All videos are generated at 1280 x 720 resolution, so be sure to scale the video output appropriately to get the best viewing quality. You can see the videos on our code examples page:

http://www.coreoptical.com/codeexamples.html

Welcome to the Core Optical blog! In this – our very first blog post – I’d like to introduce our upcoming product: PrecisionImage.NET.

If you’ve had a chance to look around the website a little then hopefully you have a pretty good idea of what the SDK is and how it can be used. Maybe you just happened across the blog “organically” while searching for image processing tools for the .NET framework and now you’re curious. Well, read on to discover more.

So…first things first. What exactly is PrecisionImage.NET? Well, the official product description is something along the lines of “PrecisionImage.NET is an SDK for technical imaging professionals and businesses focusing on the .NET framework and WPF.” As an imaging scientist, I prefer to think of it as the toolkit I wish I had all along.

I’m also a .NET guy.

To me, the .NET framework strikes a good balance between productivity and power. Maybe there was a greater emphasis on productivity versus power when Microsoft conceived of .NET, and maybe that emphasis still exists today. I happen to think so. After all, It’s the reason I use .NET. You just can’t beat that oceanic framework when it comes to developer productivity and time-to-market.

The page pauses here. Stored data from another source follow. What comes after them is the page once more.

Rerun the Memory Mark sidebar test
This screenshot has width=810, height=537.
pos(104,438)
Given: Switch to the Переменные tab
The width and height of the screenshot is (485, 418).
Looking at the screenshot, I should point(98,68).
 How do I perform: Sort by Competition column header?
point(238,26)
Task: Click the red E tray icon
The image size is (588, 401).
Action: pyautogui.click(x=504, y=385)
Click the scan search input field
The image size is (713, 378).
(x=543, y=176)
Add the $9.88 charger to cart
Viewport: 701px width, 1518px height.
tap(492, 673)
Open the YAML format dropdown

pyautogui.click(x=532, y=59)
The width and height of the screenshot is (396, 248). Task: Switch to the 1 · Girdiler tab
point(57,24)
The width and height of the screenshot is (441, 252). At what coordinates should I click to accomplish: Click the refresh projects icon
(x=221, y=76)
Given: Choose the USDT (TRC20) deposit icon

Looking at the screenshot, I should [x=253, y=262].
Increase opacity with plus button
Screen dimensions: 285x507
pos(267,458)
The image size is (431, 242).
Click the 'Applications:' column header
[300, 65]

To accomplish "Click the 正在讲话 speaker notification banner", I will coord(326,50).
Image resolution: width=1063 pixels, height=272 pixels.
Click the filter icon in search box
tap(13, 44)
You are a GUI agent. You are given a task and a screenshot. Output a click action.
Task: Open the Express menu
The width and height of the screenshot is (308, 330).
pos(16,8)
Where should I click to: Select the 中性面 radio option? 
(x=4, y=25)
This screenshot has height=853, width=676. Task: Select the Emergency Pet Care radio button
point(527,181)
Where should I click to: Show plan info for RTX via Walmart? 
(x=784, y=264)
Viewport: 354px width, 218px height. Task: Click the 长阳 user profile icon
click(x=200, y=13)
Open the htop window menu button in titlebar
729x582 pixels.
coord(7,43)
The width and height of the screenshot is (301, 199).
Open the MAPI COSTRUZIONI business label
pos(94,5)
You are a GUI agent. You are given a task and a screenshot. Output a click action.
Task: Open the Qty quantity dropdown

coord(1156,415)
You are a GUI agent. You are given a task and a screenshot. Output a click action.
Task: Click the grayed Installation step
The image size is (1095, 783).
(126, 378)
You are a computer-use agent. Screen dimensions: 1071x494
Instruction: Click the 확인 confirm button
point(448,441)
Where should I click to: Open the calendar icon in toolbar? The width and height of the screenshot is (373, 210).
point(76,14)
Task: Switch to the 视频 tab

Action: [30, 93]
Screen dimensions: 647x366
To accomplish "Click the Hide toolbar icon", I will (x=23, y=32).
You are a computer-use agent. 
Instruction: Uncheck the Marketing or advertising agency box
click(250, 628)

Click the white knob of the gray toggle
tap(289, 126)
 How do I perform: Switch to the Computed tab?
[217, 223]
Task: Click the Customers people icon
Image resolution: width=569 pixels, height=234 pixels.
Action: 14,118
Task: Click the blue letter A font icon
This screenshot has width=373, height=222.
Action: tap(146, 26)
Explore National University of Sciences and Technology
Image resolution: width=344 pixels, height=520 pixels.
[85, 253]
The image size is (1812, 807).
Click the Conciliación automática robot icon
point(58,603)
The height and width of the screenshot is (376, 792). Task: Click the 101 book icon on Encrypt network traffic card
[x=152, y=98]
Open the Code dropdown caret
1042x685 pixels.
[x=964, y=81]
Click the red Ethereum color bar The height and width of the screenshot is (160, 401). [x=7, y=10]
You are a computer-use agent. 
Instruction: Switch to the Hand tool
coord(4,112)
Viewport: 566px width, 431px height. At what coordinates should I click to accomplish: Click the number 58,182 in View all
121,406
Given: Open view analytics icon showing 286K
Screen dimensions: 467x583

That’s not to say it doesn’t suffer from a few gaps in its functionality. WinForms gave us some basic image processing classes and types but they were aimed at the more basic open/display/save crowd of developers and weren’t very suitable for someone who wanted to do something more analytical in nature.

But when WPF was introduced along with the underlying WIC (Windows Imaging Component) framework, that all changed. Suddenly, .NET developers doing image processing had access to built-in encoders/decoders for everything from 4-bit indexed types all the way up to 128-bit floating point HDR images. Best of all, the whole thing is extensible so that it can support proprietary image formats. When I saw these features I knew WPF/WIC would form the perfect foundation for high-power scientific/technical desktop applications implementing the most modern user interfaces. The only thing it was (and is still) lacking was a comprehensive computational back-end that enables sophisticated processing chains and workflows. That’s where PrecisionImage.NET comes in.

In terms of release, where does the product stand? We’re currently working on adding the GPU branch of the frequency domain processing. We’re estimating that to be done in January 2013, at which point it will be feature complete and ready for release. At the same time we’ll also be adding video blog entries introducing the basic concepts of how to use PrecisionImage.NET. On our list of upcoming videos are tutorials on using the toolkit to process and display data from the Kinect sensor, creating an image processing scripting environment using the Microsoft Roslyn compiler-as-a-service system and PrecisionImage.NET, as well as a variety of processing case studies and implementation strategies to get the most out of PrecisionImage.NET.